|
I don't understand your argument at all. Why does an attacker need to try a full set of characters? Real attackers try from dictionaries or password generation methods (eg dictionary + numbers, dictionary + dictionary + number + symbol, etc), and "password" is one of the first passwords they'll try. They do this because they don't know exactly how you generated the password, but due to password leaks, they do have a pretty good idea of how most people generate passwords. In principle, you could estimate a password's strength by the order in which a cracker would be expected to guess it. But that's a pain, depends on the password cracker being used, and can change at any time. Also, it's not "entropy", which is a well-defined mathematical concept and is what the linked article is about. Entropy is supposed to be a bound that even if the attacker knows your generation method, they won't be able to do better than brute-force search. For this, the author is correct that min-entropy or a similarly conservative measure is the right one; though for the most common (uniform) generation methods this is the same as Shannon entropy. Entropy of the set of characters used in your password (well, sets don't have entropy, but let's say of the uniform distribution on that set) isn't the same as entropy of password generation mechanism, because the attacker might have more information. For example, if he knows (or correctly guesses) that your password is a dictionary word, then this is super helpful information that isn't captured in the entropy of the bytes. |
I'm well aware. How does this help the attacker attacking the higher-entropy string I outlined?
How difficult is it for an attacker to attack a password consisting of four lower case english dictionary words?
If you run some of these permutations through John, you'll see how long it takes just to generate even quick broken hashes like MD5 versus using something that is a long string of essentially type-able byte data.

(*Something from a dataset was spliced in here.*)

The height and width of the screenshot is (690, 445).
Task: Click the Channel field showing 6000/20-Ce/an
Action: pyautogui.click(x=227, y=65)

> Entropy is supposed to be a bound that even if the attacker knows your generation method, they won't be able to do better than brute-force search. For this, the author is correct that min-entropy or a similarly conservative measure is the right one; though for the most common (uniform) generation methods this is the same as Shannon entropy.
I'm not sure who has dictated that this is supposed to be how entropy is used for password management. Do you have any references here? Because otherwise it looks like it's still the author and yourself assigning a set of rules to something that doesn't actually apply in the real world and doesn't represent how things are used in practice.
My entire point is that the author has taken an incredibly narrow definition of what entropy must be applied to (only to the distribution of the overall set of characters used in the example) and how it must be used in this circumstance, and argued against that.
Where it falls down is this: The entire purpose of using entropy as a measure of difficulty of cracking a password is precisely the character set approach. If you were to type "password" into any system employing a Shannon entropy analysis on the set of characters required to generate that password, you would at worst have to generate 26^8 combinations. Dictionary attacks are good because they reduce that from around 208 billion to about half a million. 208 billion is not a high enough number, and these systems will tell you it's weak. Smarter ones will probably alert you that it's a dictionary word as well.
If the issue is that people are "misusing" the term entropy for passwords here, that's fine but that's a different article (and I'd still disagree).